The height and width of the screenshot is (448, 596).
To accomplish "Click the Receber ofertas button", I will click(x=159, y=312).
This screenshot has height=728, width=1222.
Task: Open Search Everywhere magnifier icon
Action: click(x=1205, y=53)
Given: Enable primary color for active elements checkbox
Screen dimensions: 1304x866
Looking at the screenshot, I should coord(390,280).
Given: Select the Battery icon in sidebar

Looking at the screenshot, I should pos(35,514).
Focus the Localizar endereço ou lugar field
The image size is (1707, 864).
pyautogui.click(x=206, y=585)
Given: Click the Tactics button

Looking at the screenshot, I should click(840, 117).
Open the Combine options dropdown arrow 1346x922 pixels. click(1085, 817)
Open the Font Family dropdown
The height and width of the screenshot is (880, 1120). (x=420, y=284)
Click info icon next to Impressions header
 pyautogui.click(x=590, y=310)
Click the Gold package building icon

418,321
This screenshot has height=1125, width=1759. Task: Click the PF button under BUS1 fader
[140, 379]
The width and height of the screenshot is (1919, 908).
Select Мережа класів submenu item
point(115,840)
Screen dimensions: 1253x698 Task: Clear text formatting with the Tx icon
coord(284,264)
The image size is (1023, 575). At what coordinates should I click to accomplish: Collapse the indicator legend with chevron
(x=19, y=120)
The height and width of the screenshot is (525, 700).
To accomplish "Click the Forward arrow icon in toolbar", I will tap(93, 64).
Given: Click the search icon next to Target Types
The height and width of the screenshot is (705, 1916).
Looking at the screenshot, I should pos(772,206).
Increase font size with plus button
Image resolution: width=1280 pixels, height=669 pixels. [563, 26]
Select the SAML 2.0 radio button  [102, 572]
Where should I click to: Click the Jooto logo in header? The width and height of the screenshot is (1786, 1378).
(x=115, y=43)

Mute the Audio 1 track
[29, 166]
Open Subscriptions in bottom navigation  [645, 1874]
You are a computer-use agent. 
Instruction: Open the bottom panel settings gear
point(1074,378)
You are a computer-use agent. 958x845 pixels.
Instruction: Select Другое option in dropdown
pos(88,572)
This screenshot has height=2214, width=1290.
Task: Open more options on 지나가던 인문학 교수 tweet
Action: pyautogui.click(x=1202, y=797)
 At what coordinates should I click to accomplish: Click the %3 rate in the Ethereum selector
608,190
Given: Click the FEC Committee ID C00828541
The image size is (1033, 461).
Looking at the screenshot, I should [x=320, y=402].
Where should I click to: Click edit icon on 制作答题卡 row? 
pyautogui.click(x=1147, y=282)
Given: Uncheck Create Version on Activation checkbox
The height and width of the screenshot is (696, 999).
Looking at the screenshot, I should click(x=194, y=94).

■ **WORK TO BE COMPLETED**
Restate each entry above word for word.

■ **ANSWER SECTION**
The height and width of the screenshot is (448, 596).
To accomplish "Click the Receber ofertas button", I will click(x=159, y=312).
This screenshot has height=728, width=1222.
Task: Open Search Everywhere magnifier icon
Action: click(x=1205, y=53)
Given: Enable primary color for active elements checkbox
Screen dimensions: 1304x866
Looking at the screenshot, I should coord(390,280).
Given: Select the Battery icon in sidebar

Looking at the screenshot, I should pos(35,514).
Focus the Localizar endereço ou lugar field
The image size is (1707, 864).
pyautogui.click(x=206, y=585)
Given: Click the Tactics button

Looking at the screenshot, I should click(840, 117).
Open the Combine options dropdown arrow 1346x922 pixels. click(1085, 817)
Open the Font Family dropdown
The height and width of the screenshot is (880, 1120). (x=420, y=284)
Click info icon next to Impressions header
 pyautogui.click(x=590, y=310)
Click the Gold package building icon

418,321
This screenshot has height=1125, width=1759. Task: Click the PF button under BUS1 fader
[140, 379]
The width and height of the screenshot is (1919, 908).
Select Мережа класів submenu item
point(115,840)
Screen dimensions: 1253x698 Task: Clear text formatting with the Tx icon
coord(284,264)
The image size is (1023, 575). At what coordinates should I click to accomplish: Collapse the indicator legend with chevron
(x=19, y=120)
The height and width of the screenshot is (525, 700).
To accomplish "Click the Forward arrow icon in toolbar", I will tap(93, 64).
Given: Click the search icon next to Target Types
The height and width of the screenshot is (705, 1916).
Looking at the screenshot, I should pos(772,206).
Increase font size with plus button
Image resolution: width=1280 pixels, height=669 pixels. [563, 26]
Select the SAML 2.0 radio button  [102, 572]
Where should I click to: Click the Jooto logo in header? The width and height of the screenshot is (1786, 1378).
(x=115, y=43)

Mute the Audio 1 track
[29, 166]
Open Subscriptions in bottom navigation  [645, 1874]
You are a computer-use agent. 
Instruction: Open the bottom panel settings gear
point(1074,378)
You are a computer-use agent. 958x845 pixels.
Instruction: Select Другое option in dropdown
pos(88,572)
This screenshot has height=2214, width=1290.
Task: Open more options on 지나가던 인문학 교수 tweet
Action: pyautogui.click(x=1202, y=797)
 At what coordinates should I click to accomplish: Click the %3 rate in the Ethereum selector
608,190
Given: Click the FEC Committee ID C00828541
The image size is (1033, 461).
Looking at the screenshot, I should [x=320, y=402].
Where should I click to: Click edit icon on 制作答题卡 row? 
pyautogui.click(x=1147, y=282)
Given: Uncheck Create Version on Activation checkbox
The height and width of the screenshot is (696, 999).
Looking at the screenshot, I should click(x=194, y=94).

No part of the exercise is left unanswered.